Am 19. März 2025 wurde der Oberbürgermeister von Istanbul, Ekrem İmamoğlu, verhaftet. Er wurde von seiner Partei, der CHP, als Kandidat für die regulären Präsidentschaftswahlen 2028 ausgewählt und gilt als größter Konkurrent von Erdoğan. Das löste eine große Protestwelle in der Türkei aus – vor allem in Istanbul. Im Zuge der Demonstrationen kam es zu zahlreichen Verhaftungen – darunter Aktivist:innen, Journalist:innen und Studierende. Im Interview spricht die Politikwissenschafterin, Dokumentarfilmemacherin und freie Korrespondentin, Sabine Küper-Büsch, über die aktuelle Lage in Istanbul und die politischen Hintergründe der Proteste.

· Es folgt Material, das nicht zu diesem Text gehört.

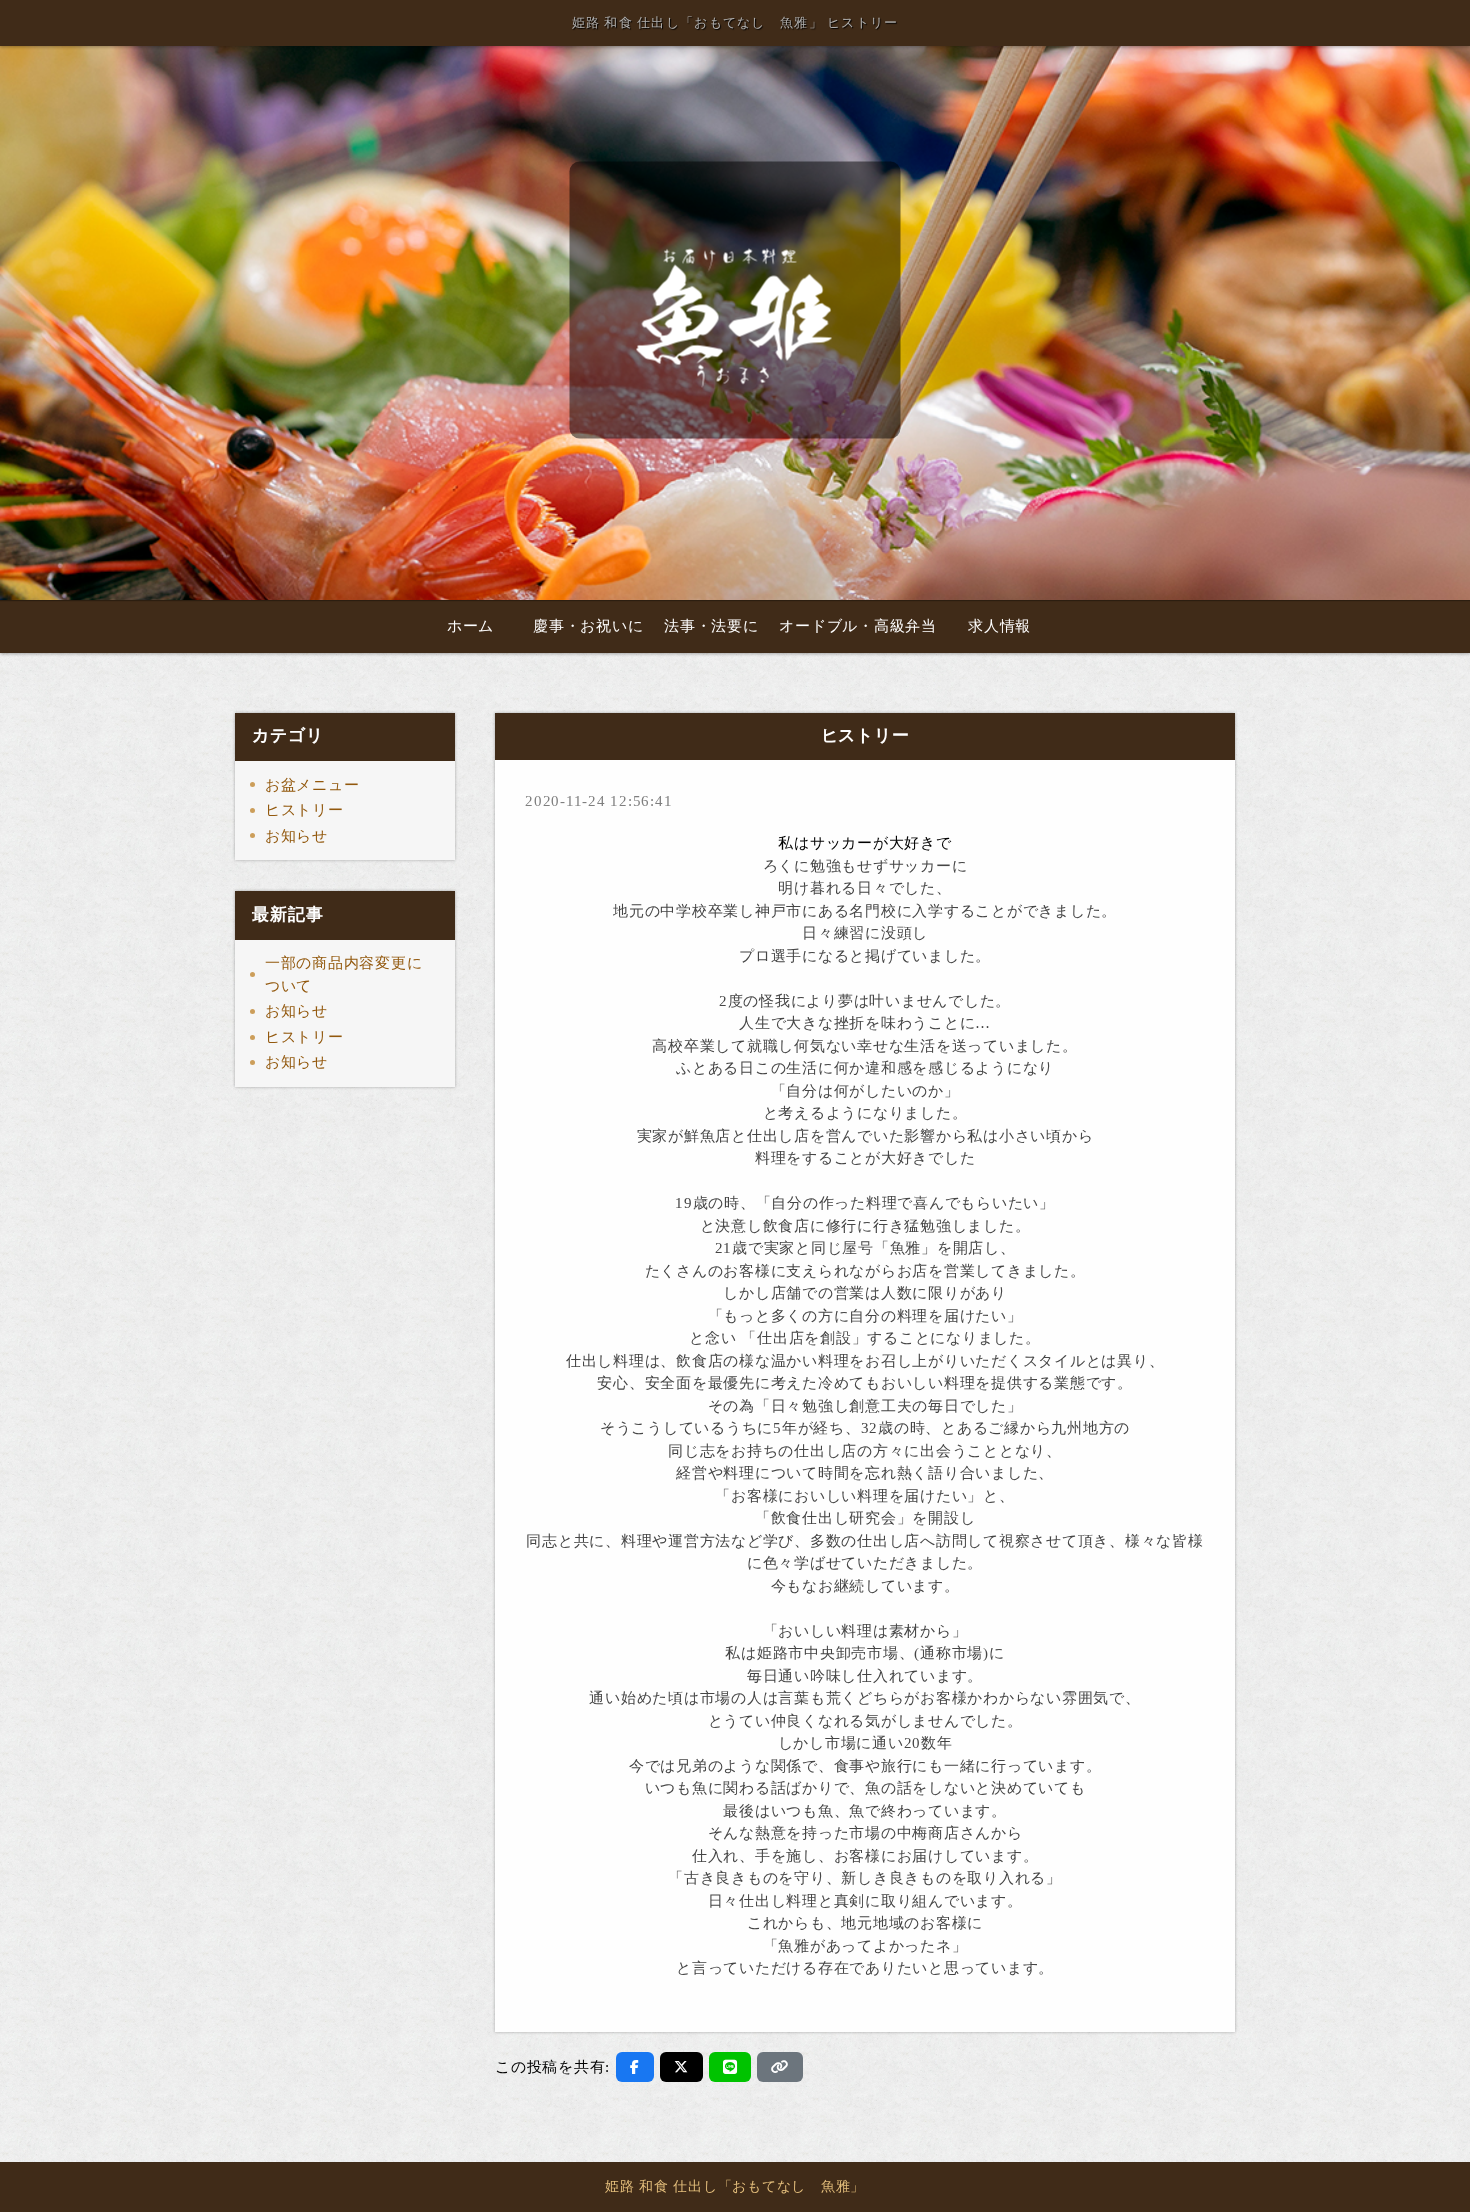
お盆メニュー (312, 785)
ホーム (470, 626)
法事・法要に (711, 626)
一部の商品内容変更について (344, 974)
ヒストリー (304, 810)
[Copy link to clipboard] (780, 2067)
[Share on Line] (730, 2067)
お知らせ (296, 836)
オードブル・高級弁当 (858, 626)
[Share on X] (681, 2067)
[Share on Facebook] (635, 2067)
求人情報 (999, 626)
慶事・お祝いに (588, 626)
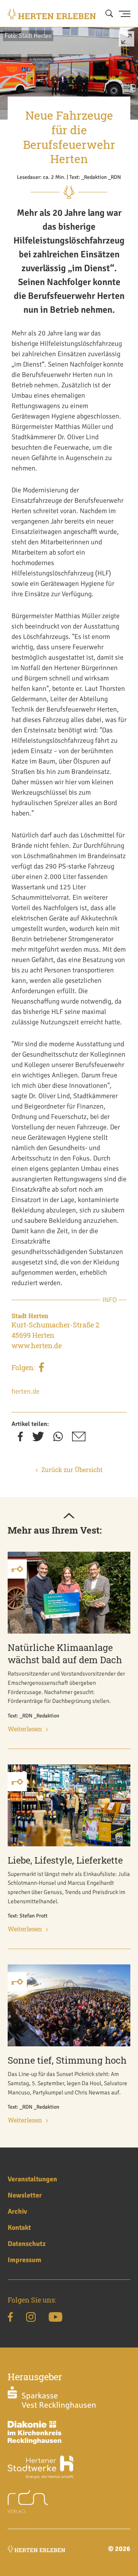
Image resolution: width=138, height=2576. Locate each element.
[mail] (78, 1439)
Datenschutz (27, 2243)
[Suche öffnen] (109, 14)
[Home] (52, 14)
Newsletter (25, 2195)
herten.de (25, 1391)
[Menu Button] (124, 14)
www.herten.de (37, 1345)
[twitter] (38, 1439)
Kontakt (19, 2227)
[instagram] (31, 2318)
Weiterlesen (25, 1729)
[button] (126, 42)
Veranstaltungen (32, 2179)
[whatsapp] (58, 1439)
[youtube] (55, 2318)
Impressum (24, 2260)
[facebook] (41, 1368)
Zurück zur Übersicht (72, 1470)
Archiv (17, 2211)
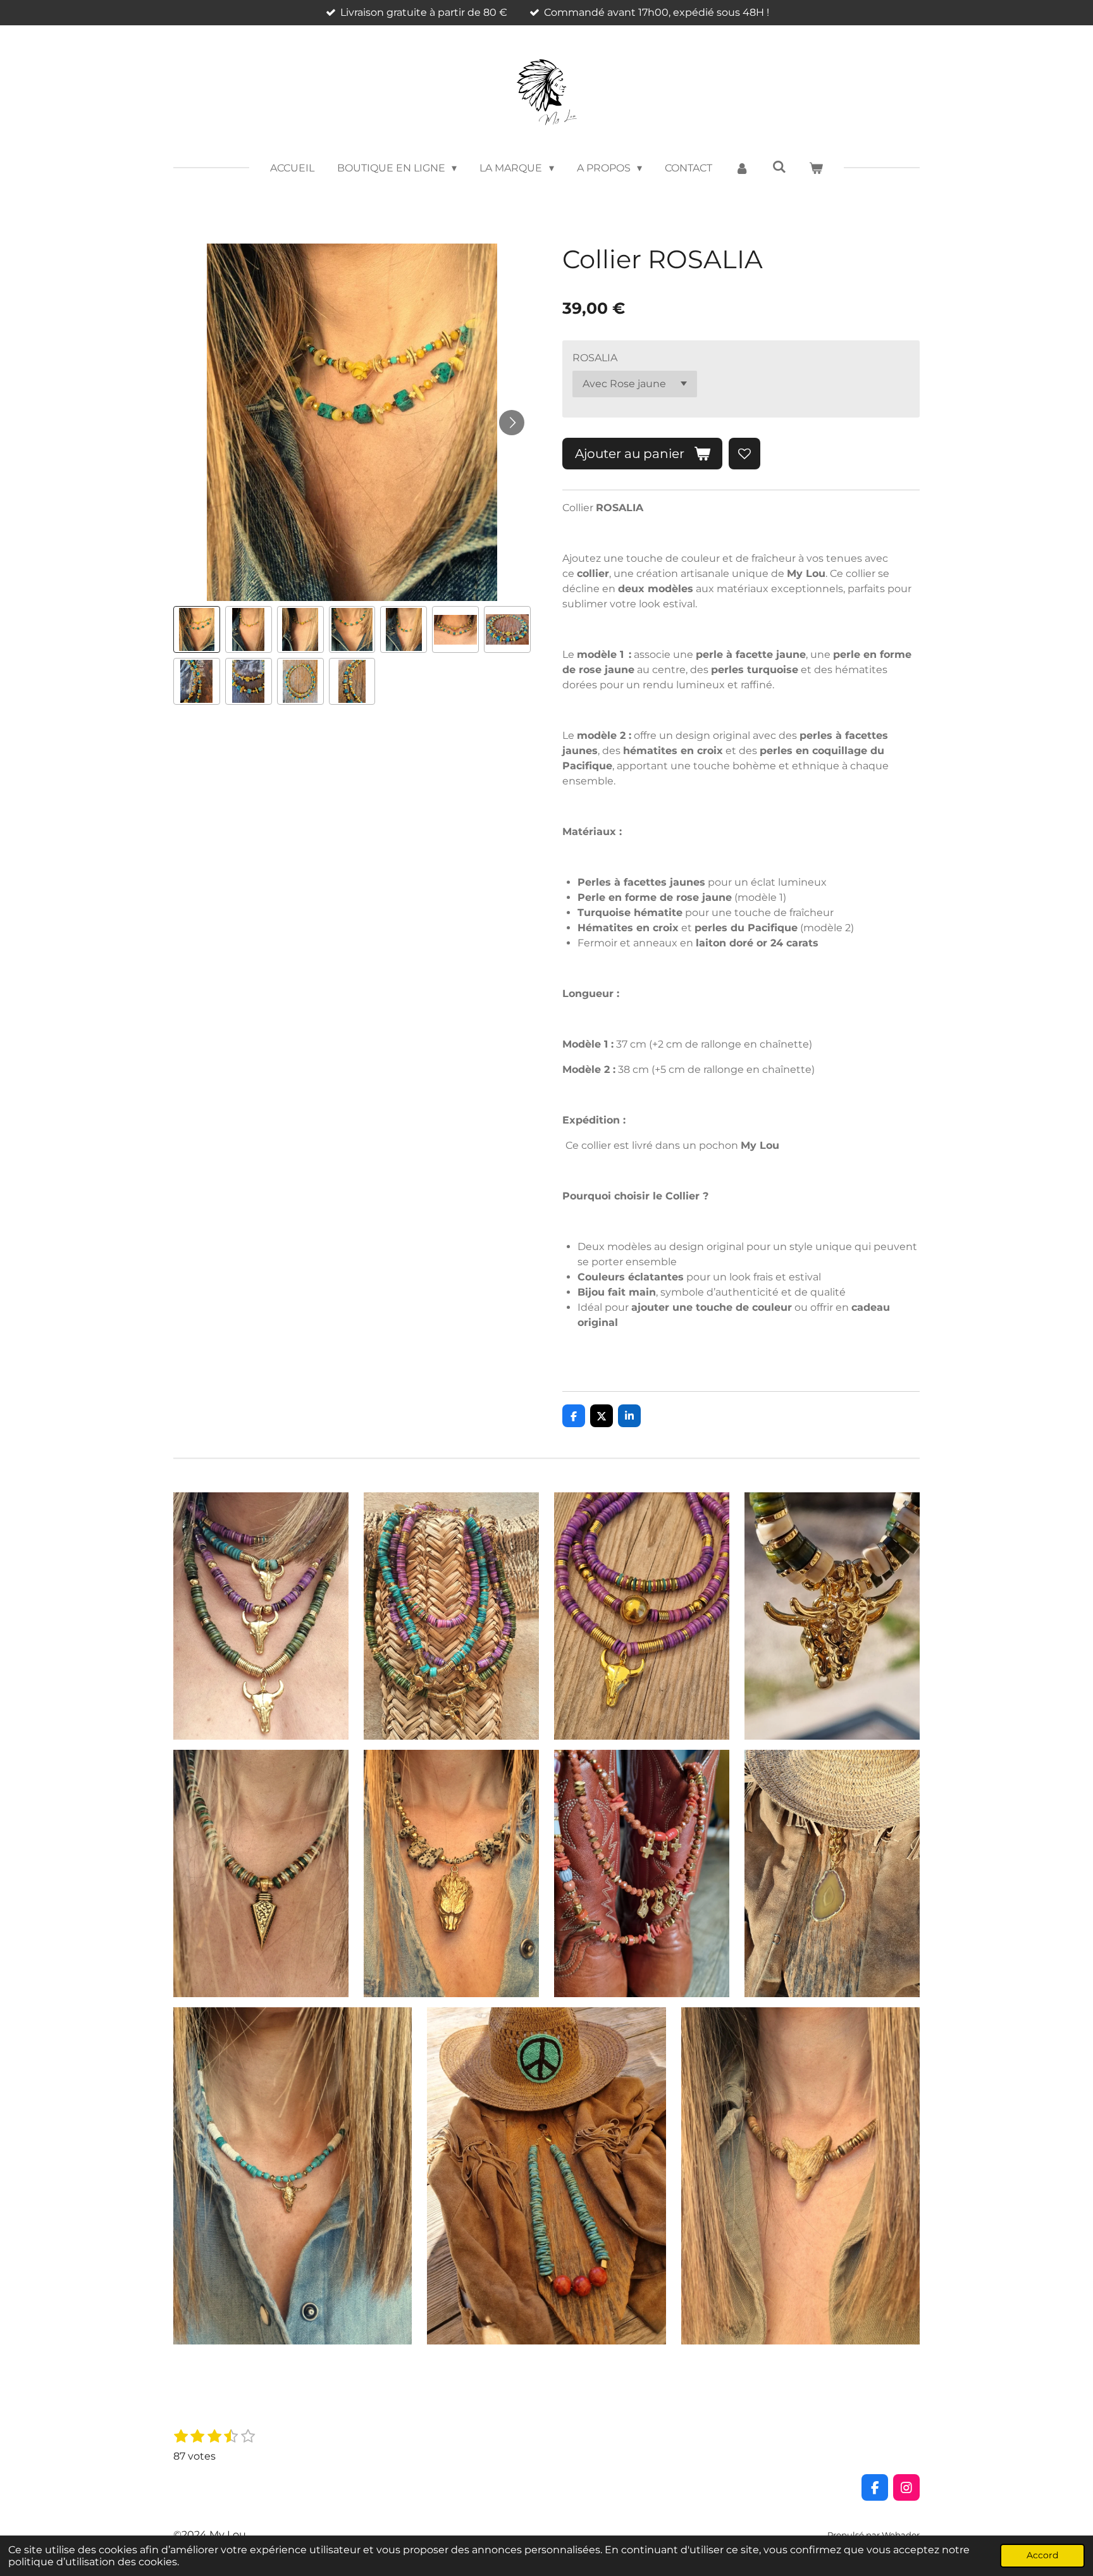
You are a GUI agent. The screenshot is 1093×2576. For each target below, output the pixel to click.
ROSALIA (594, 358)
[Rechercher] (778, 167)
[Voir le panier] (816, 168)
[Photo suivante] (511, 422)
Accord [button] (1042, 2555)
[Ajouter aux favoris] (744, 453)
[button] (196, 629)
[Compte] (742, 168)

Kontrast: Mitte März wurde Ekrem İmamoğlu verhaftet, darauf folgte eine große Protestwelle. Wie ist denn gerade die Lage in Istanbul?
Küper-Büsch: Um das Ganze ein bisschen bildlich zu beschreiben: Ich wohne in der Nähe des Taksim-Platzes und es ist alles sehr ruhig, weil die Polizei alles abgesperrt hat. Also wenn ich zum Einkaufen gehe, muss ich durch große Polizeisperren. Es gibt eine hohe Präsenz der Sicherheitskräfte – dementsprechend ist es natürlich sehr ruhig.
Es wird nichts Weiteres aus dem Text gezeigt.